Only a few days out from the New South Wales State election, one of the major issues facing Sydney-siders is the future of the city’s infamous lockout laws.

Keep Sydney Open Party’s Summer Hill candidate, Andrea Makris, argues that while lower house seats may prove beyond their reach, the social-turned-political movement is focused on championing a policy shift in the State’s highest chamber.

“There’s only a few seats left once the major parties, including the Greens, have taken up the seats in the Upper House,” she says.

“We want a seat at the table to represent culture and small business, and unlock our night-time economy.”

Since their introduction in 2014, the laws have led to an overall reduction in the number of assaults within the lockout area, but artists and businesses alike have suffered through the loss of public space and revenue. Additionally, alcohol induced violence has increased in surrounding suburbs, including The Star casino, which is ten times more violent than NSW’s most violent pub yet remains exempt from the lockout restrictions.

“You can’t flick a switch and bring it all back overnight,” Makris says.

READ MORE: Who are the Greek candidates in the NSW elections?

“It’s going to take some time, but the main thing is to lay down the framework for businesses to have the confidence to open up again.”

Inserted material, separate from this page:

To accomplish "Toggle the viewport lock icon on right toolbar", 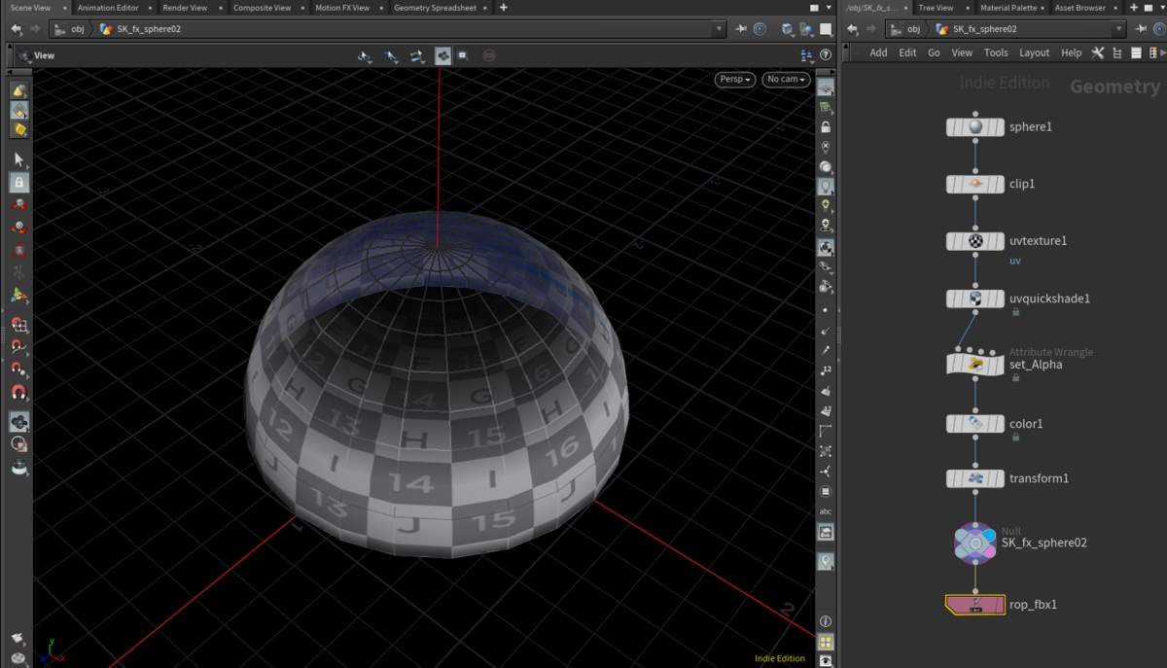I will click(826, 127).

Last week, Time Out Worldwide ranked Sydney a lowly 39th in its survey of the 48 best cities in the world in 2019. Unsurprisingly, Melbourne ranked second-best, ahead of London and Los Angeles and only just behind New York at the top of the list.

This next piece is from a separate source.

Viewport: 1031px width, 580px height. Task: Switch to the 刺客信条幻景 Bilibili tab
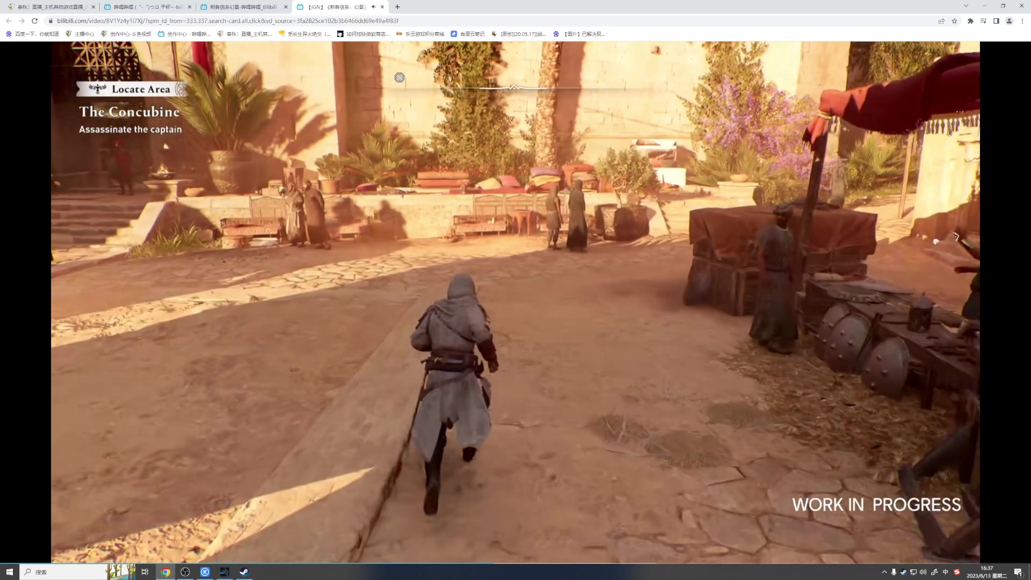click(x=243, y=7)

Paul Ioakimidis, owner of Newtown’s Steki restaurant for almost two decades, is focused on maintaining his business’ reputation and admits the lockout laws are “not a big issue for us anymore”.

“It’s changed the demographics, the nightlife of Newtown a little bit,” he says.

“We’ve stuck to what we were doing before.”

Mr Ioakimidis does feel that local councils in the area have recently upped the ante in promoting the night economy and expects things to improve.

“If it’s not a drinking, pub culture, and a restaurant culture,” he says, “then I think it will be better for everybody.”

A few suburbs across, Leichhardt hosts another recently-formed hub of Greek restaurants and nightlife. One of the restaurants, Filema plays live

Greek music for functions and on Saturday nights.

Owner Nick Kapeleris is anxious to point out that the acoustics are there primarily to enrich diners’ experience.

“The primary business is a Greek restaurant, it’s not a live music venue,” he asserts. “That’s the way it is.”

Outside of Sydney’s lockout zone, Filema and its Greek neighbours aren’t subject to many of the laws and restrictions that forced some venues to close and others to evolve. But there’s still plenty of challenges in what Mr Kapeleris feels is a saturated restaurant market.

“People aren’t going to go out on a Wednesday, Thursday night to hear live Greek music,” Mr Kapeleris argues.

“My crowd on Wednesday, Thursday is not a crowd that comes in to hear live music; they come here for a quiet dinner.”

Against the backdrop of restrictions and lockout laws in force along Oxford Street, promoter Billy Billiris heralds last Friday’s launch of his ‘Made in Athens’ club night as a success.

Approximately 500 guests experienced a “European vibe” at the Universal nightclub, with 8 DJs playing until 4am and live entertainment which included a bouzouki, clarinet and pyrotechnics.

“We had somebody celebrating their 21st in one booth and somebody celebrating their 40th birthday in another; no fights, no problems,” Billiris says.

“The lockouts affect all of Oxford Street, so maintaining a vibe and keeping people satisfied is key.”
In the current circumstances, however, he accepts that events like ‘Made in Athens’ can work in Sydney “every six weeks”.

“The problem is a lot of people are copy-pasting each other, there’s no originality.”

For Ms Makris and Keep Sydney Open, shifting the direction of State government policy into Sydney’s lockout laws is a matter of both cultural and economic sense.

“If we unlock the night-time economy, there are more jobs and growth,” she says. “$16 billion worth of potential in our night-time economy that would help people who are finding it hard to pay the rent.”